Хайдеггер однажды заметил: «Только человек умирает. Животное околевает. У него нет смерти ни впереди, ни позади него» 1. И есть еще одно существенное отличие, задающее границу между животным миром и бытием человека — кладбище. Незримое присутствие смерти становится осязаемым, видимым, мучительным и — страстным на границе города живых и мертвых. Кладбище влечет таинственностью, торжественностью своего гробового молчания. Здесь, на границе двух полисов существования как-то иначе течет время и пространство, изгибаясь в петлю Мебиуса, поглощает всякого ступающего. В городе мертвых власть принадлежит вечности, которая давно поглотила другое «я=которое=умирает». Пространство и время смерти — означающее жизни суверенного Я, некогда отделившегося от природы и дерзко вошедшего в мир могильной тоски. Тоскливый характер смерти обнаруживает потребность человека в тоске. Без этой потребности смерть казалась бы ему легкой. Человек, умирая плохо, удаляется от природы, он порождает иллюзорный, человеческий, обработанный для искусства мир: мы живем в трагическом мире, в искусственной атмосфере, законченной формой которого является трагедия. Для животного нет трагедии, оно не попадает в ловушку «я» 2.

В трагедии есть что-то от с-цены и «плохой» игры главного актера. Даже в могиле с безучастным лицом кто-то исполняет свою последнюю роль мертвеца, при этом все остальные служат фоном его былой доблести. Человек про-игры-вает свою жизнь до конца, тогда как животное остается верным самой жизни. Животное оставляет тело в его естественном состоянии разложения, не пытаясь вуалировать смерть запахами, цветами и знаковыми формами. Человек, напротив, занят маскарадом перевоплощения смерти в воскресение. Похороны, на самом деле, «необходимы обществу прежде всего для того, чтобы «продлить» посмертное (как минимум социальное) существование того или иного индивидуума и таким образом спасти социум от возникновения в нем «неопределенности». Другими словами, основная часть действий в сфере обращения с умершими может рассматриваться как попытка социума заново утвердить порядок, нарушенный смертью» 3. Итак, похороны есть трагедия по «неопределенности», которую несет смерть для живущих, а точнее для «я=которое=умирает».
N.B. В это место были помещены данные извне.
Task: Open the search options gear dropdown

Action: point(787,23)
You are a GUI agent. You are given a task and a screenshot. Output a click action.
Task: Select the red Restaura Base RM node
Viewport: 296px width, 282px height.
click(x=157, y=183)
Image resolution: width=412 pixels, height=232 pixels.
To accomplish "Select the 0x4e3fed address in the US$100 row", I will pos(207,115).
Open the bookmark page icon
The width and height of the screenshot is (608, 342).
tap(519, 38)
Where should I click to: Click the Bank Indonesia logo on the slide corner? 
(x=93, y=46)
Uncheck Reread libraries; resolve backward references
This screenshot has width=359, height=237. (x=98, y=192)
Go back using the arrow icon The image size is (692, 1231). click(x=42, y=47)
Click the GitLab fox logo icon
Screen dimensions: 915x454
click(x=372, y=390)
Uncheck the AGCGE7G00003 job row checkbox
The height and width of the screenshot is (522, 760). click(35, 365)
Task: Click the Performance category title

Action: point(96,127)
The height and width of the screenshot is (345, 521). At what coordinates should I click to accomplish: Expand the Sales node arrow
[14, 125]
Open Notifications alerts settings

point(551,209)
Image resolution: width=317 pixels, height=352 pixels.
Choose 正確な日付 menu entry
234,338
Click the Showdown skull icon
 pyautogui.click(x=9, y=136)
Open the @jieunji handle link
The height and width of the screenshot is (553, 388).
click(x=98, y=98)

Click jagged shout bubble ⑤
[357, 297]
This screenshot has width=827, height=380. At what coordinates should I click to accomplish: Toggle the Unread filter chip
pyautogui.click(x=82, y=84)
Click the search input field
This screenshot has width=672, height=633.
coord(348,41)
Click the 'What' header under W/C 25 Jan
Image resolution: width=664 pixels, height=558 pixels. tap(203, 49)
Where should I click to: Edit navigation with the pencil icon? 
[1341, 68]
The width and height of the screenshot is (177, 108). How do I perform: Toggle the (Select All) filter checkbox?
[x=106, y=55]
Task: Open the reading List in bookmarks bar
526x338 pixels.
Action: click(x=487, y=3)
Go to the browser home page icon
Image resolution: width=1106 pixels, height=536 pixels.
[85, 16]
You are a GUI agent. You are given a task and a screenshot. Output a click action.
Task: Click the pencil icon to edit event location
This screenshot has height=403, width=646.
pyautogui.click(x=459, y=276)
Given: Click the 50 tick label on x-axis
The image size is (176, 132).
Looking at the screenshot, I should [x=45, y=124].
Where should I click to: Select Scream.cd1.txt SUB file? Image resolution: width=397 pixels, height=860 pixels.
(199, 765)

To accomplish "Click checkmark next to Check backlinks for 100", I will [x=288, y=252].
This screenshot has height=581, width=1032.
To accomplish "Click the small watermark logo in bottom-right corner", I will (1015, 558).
Всякая неопределенность зачата в НЕЗНАНИИ, возбужденном беспокойством нашего познающего, сомневающегося ума. Человек у Хайдеггера говорит не потому, что знает, но потому, что обладает принципиальным НЕЗНАНИЕМ. «Кто говорит?» и «Кто умирает?» — два вопроса, первый из которых задан философом, а другой рабом 4, предполагают, как ни странно, один ответ. Также как мой язык, но не Я, проговаривает меня, подобным образом поступает смерть. Она придает форму моим мыслям о жизни, дискурсу жизни и ее смыслу. Говорение и умирание — одно и то же. Не об этом ли рассуждает М.Бланшо? «Когда я говорю, через меня говорит смерть. Мои слова как бы предупреждают, что в этот самый миг смерть допускается в мир и внезапно возникает между мной и существом, к которому я обращаюсь: она между нами как разделяющая нас дистанция, но как дистанция, не позволяющая нам быть разлученными, ибо она — условие обоюдной слышимости. Только смерть позволяет мне ухватить то, что мне нужно; в словах — она единственная возможность их смысла. Без нее все погрузилось бы в абсурд и небытие» 5. Батаево «я=которое=умирает» всегда оказывается говорящим, но никогда уже умершим, т.е. молчащим. Что же тогда хоронит человек?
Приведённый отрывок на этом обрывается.